--- Requirement ---
Give only the number of lines in the records that include "swatch".

*** Supplied material

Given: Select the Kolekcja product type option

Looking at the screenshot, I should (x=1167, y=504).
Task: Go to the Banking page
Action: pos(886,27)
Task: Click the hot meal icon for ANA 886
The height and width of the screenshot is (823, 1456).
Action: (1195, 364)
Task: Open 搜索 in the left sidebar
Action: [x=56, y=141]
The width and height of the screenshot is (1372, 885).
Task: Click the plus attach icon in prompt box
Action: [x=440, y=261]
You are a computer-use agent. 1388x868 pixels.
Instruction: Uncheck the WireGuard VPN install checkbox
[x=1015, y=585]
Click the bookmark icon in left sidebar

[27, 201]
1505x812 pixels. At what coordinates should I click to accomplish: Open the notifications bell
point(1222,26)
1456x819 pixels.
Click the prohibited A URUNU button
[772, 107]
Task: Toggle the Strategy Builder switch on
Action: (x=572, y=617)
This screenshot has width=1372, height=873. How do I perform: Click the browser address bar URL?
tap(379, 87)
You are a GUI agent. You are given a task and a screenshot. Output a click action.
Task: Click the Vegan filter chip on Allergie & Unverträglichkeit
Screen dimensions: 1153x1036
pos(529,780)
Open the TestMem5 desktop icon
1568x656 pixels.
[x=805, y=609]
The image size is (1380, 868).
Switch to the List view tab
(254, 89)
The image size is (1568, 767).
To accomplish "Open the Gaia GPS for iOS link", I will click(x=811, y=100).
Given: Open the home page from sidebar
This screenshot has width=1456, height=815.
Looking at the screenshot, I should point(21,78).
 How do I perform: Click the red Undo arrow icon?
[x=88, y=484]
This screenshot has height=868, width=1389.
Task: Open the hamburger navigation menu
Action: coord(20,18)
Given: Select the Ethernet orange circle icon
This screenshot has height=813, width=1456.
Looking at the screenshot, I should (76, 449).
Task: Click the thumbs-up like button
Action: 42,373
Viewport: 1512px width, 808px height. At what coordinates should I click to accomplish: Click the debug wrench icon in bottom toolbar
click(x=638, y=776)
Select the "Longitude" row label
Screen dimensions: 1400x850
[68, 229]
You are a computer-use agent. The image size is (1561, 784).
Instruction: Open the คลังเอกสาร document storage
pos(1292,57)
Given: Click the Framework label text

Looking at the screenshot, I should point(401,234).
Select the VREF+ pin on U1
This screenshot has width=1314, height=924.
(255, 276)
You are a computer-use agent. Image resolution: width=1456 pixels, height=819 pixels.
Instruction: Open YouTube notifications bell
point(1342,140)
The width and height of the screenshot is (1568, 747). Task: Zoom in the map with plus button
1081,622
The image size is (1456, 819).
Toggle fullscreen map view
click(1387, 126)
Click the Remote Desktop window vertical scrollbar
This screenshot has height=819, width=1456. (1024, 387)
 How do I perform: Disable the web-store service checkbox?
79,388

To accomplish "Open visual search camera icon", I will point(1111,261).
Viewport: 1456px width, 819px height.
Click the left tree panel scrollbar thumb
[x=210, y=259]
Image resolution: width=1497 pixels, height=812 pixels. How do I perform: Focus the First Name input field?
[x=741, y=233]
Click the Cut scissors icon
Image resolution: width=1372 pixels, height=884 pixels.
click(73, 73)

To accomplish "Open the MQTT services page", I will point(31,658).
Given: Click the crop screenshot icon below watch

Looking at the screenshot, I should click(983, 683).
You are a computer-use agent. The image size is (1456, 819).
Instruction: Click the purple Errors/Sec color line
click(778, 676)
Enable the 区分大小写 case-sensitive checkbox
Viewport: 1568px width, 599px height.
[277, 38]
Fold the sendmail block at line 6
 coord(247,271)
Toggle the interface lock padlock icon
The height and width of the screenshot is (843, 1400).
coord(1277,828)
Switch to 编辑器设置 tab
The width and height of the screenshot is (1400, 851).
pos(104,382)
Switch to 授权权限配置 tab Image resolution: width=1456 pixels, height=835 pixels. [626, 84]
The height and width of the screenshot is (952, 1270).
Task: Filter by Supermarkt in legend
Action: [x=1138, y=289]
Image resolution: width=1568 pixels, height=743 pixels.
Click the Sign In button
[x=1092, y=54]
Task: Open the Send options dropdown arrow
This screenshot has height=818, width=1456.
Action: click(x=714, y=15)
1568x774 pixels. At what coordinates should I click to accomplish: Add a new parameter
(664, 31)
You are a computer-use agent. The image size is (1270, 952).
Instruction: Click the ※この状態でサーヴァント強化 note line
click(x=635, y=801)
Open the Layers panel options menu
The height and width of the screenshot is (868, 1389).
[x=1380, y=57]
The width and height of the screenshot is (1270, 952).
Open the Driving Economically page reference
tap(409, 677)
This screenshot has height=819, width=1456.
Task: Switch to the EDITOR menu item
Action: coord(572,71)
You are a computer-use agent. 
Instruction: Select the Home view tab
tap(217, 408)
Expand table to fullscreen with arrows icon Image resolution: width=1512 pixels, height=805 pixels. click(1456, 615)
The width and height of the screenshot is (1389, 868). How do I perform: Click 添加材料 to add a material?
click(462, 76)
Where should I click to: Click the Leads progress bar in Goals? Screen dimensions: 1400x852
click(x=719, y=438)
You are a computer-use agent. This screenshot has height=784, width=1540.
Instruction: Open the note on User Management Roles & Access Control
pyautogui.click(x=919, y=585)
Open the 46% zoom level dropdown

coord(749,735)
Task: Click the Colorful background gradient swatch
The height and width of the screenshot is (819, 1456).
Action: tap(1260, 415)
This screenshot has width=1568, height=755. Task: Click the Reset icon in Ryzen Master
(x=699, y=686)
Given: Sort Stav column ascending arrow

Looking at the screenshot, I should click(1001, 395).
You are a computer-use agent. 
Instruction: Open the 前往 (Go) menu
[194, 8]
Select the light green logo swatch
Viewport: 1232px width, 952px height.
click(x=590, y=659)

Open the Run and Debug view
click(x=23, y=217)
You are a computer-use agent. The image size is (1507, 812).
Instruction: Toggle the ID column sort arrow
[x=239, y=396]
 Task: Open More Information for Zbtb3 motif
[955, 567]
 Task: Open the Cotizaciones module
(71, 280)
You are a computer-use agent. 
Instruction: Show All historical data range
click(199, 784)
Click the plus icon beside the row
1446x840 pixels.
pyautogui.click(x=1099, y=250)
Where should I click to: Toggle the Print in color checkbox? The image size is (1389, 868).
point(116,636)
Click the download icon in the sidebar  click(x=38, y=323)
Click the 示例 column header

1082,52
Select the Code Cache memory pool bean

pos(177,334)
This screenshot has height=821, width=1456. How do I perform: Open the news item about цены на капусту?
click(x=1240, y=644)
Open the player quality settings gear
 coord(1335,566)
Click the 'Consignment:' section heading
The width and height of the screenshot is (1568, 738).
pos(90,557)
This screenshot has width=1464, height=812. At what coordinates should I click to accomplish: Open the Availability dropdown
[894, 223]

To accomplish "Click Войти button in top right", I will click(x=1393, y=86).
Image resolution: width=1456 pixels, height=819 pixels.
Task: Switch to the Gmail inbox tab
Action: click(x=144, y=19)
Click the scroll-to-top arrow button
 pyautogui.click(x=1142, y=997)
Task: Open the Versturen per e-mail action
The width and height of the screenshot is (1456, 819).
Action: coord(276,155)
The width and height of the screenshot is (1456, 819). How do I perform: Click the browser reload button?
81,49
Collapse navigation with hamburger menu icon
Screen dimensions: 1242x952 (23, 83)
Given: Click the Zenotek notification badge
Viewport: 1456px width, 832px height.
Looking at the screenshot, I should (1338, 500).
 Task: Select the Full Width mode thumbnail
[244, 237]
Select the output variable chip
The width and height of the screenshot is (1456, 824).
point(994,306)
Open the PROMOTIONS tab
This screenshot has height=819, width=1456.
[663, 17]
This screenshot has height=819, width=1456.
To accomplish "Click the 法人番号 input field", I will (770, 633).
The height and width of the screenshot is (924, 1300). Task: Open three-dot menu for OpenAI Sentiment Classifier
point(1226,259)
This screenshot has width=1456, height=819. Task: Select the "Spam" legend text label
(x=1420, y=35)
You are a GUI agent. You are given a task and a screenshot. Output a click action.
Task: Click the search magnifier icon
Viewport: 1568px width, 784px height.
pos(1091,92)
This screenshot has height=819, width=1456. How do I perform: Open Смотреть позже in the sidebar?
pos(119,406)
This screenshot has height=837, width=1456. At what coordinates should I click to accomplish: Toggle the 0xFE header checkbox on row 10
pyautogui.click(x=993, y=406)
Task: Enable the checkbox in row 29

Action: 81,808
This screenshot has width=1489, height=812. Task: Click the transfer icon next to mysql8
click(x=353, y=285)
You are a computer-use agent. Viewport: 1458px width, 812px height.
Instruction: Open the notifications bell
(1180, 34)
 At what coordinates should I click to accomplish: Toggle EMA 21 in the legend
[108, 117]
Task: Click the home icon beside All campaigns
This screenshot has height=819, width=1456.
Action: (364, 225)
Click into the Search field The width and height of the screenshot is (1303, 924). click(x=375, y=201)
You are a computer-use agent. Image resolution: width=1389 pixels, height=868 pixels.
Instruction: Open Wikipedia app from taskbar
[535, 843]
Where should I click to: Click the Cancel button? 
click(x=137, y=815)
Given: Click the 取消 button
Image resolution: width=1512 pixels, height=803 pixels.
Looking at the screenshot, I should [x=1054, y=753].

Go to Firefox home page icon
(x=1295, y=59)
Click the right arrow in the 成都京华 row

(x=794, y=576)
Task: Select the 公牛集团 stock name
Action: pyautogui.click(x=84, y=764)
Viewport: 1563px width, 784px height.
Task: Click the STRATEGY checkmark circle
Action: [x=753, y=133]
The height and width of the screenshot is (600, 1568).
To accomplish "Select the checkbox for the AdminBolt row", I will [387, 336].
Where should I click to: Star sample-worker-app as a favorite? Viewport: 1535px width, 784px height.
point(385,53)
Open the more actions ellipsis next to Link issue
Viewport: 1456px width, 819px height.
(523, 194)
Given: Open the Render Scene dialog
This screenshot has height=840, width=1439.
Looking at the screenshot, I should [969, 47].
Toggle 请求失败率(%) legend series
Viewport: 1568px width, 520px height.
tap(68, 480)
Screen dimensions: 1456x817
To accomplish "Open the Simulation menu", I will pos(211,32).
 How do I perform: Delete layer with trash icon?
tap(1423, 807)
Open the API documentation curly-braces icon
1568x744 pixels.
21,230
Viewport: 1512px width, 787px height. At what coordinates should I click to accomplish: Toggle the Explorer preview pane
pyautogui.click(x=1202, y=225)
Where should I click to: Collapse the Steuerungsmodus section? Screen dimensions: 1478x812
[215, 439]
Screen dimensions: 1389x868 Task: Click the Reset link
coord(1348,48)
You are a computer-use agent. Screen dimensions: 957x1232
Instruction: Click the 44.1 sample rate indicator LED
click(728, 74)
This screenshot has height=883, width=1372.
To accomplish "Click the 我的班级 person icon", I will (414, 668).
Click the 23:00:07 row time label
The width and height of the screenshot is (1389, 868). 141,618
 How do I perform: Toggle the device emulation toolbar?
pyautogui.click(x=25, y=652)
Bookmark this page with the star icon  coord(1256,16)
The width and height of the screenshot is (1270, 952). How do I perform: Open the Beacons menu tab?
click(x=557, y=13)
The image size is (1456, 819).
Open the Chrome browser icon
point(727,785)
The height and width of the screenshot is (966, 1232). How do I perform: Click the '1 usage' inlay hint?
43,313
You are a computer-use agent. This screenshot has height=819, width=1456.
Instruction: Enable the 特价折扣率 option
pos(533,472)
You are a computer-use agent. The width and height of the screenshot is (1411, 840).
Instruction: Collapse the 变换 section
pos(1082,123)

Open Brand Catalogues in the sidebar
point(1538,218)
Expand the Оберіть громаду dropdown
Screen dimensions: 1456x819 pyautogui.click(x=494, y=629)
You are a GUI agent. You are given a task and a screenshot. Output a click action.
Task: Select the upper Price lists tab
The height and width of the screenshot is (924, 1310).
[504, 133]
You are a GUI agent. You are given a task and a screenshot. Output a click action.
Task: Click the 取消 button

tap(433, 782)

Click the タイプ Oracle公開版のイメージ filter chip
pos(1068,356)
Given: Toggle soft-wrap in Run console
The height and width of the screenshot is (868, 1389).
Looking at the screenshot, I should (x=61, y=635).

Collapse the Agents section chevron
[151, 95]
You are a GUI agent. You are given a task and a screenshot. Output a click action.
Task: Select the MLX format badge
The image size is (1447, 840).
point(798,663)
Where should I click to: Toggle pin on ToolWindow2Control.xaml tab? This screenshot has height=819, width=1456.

******

--- Exercise answer ---
2